Texto fornecido:
....
“1964: O Brasil entre Armas e Livros”
O melhor tipo de humor é o involuntário, aquele de quando
rimos de um professor ali na frente, que escorrega. O momento em que se inverte
a estrutura de poder, em que você, ali da turma do fundão, sem moral no
colégio, racha o bico daquele senhor com muito mais força que você. E não foi
por uma piada consciente. O mundo, o acaso, os deuses todos, conspiraram a seu
favor: armaram a piada sem o professor querer. Pode rir. Ri com vontade.
Corta pro contexto da produção: 1964 é uma
produção do grupo Brasil Paralelo, gaúcho, que tem tido alguma repercussão ao
lançar filmes documentais históricos sobre o nosso país, sob uma ótica
direitista. Dirigido por um coletivo meio abstrato de diretores, entre eles
Henrique Zingano, a produção foi exibida simultaneamente em algumas salas,
alugadas na rede Cinemark, no último dia 31 em dez cidades brasileiras. Em São
Paulo, no shopping Eldorado, houve festa, à la première no Chinese Theater na
Hollywood Blvd, LA. Youtubers, influencers, a tão caricata Terça Livre, aquele
Orléans e Bragança do PSL, nosso eterno e lindo futuro monarca, enfim, a nata
da nata reunida.
Algumas horas depois o agora “Cinemarx” se pronuncia nas
redes sociais. A rede mostra-se arrependida, pede desculpa pelo “erro de
procedimento” e “reforça” (termo que tenho vontade de esganar quem usa) que não
apoia organizações X Y Z, aquele papo furado. Bom, Cinemark sentou, rodou e não
gozou. A famosa inversão da equação win-win: parte da esquerda promete boicotar
o Cinemark, e parte da direita idem. Não acredito nisso de boicote, criancice.
E acredito que o Cinemark seguirá vivão e vivendo, com seus filmes da DC e da
Marvel, pra gente que, mesmo sendo de direitinha, está mais preocupada em ver o
Shazam, “desde que o cara não me entre nessa de política” (apud episódio Roger
Waters em São Paulo). Canta “Another Brick” aí mas não me entra nessas de
política, meu.
Parênteses: não sou contra exibirem o filme. E o Cinemark é
só um reflexo dessa cultura do fácil, da empresa, da grana: quando se quer
agradar todo mundo não se agrada ninguém. Você só está sendo manipulado, diria o
taxista ao Batman do Leblon (ou vice-versa). Ninguém quer se queimar, nem o
filme que passa uma suave pros milicos, nem a esquerda do bem, que “reforça”
....
Linhas de dados:
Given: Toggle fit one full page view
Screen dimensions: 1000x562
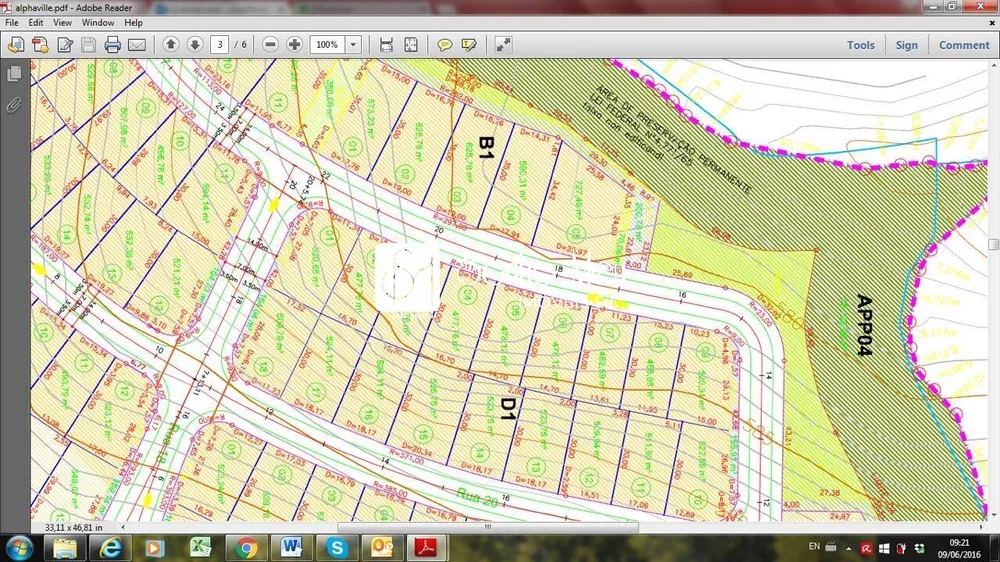Looking at the screenshot, I should point(411,45).
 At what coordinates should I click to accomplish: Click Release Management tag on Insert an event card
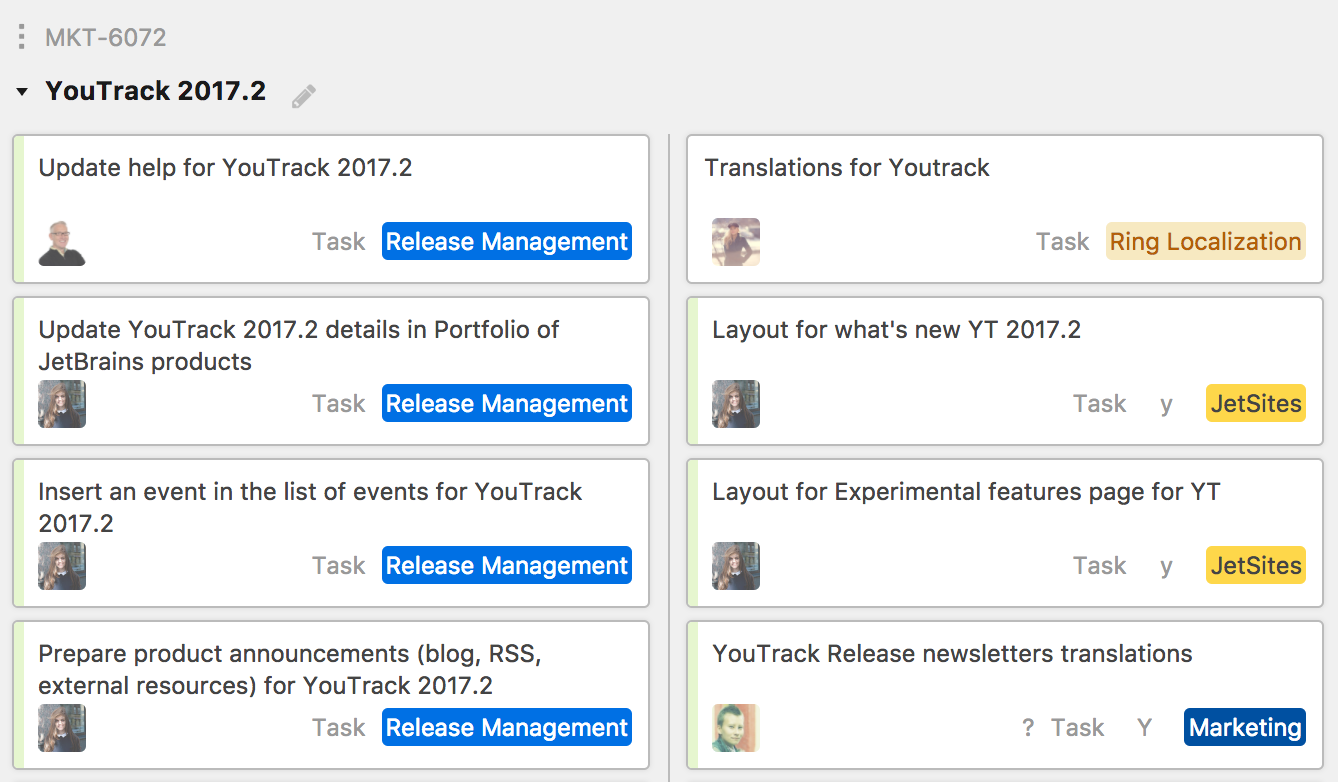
....
Requisitos da tarefa: Transcreva fielmente o trecho do texto sobre o filme 1964 que se inicia nas palavras "Corta pro contexto" e termina logo após "da nata reunida.". Baseie-se somente no texto.

Resultado da tarefa:
Corta pro contexto da produção: 1964 é uma
produção do grupo Brasil Paralelo, gaúcho, que tem tido alguma repercussão ao
lançar filmes documentais históricos sobre o nosso país, sob uma ótica
direitista. Dirigido por um coletivo meio abstrato de diretores, entre eles
Henrique Zingano, a produção foi exibida simultaneamente em algumas salas,
alugadas na rede Cinemark, no último dia 31 em dez cidades brasileiras. Em São
Paulo, no shopping Eldorado, houve festa, à la première no Chinese Theater na
Hollywood Blvd, LA. Youtubers, influencers, a tão caricata Terça Livre, aquele
Orléans e Bragança do PSL, nosso eterno e lindo futuro monarca, enfim, a nata
da nata reunida.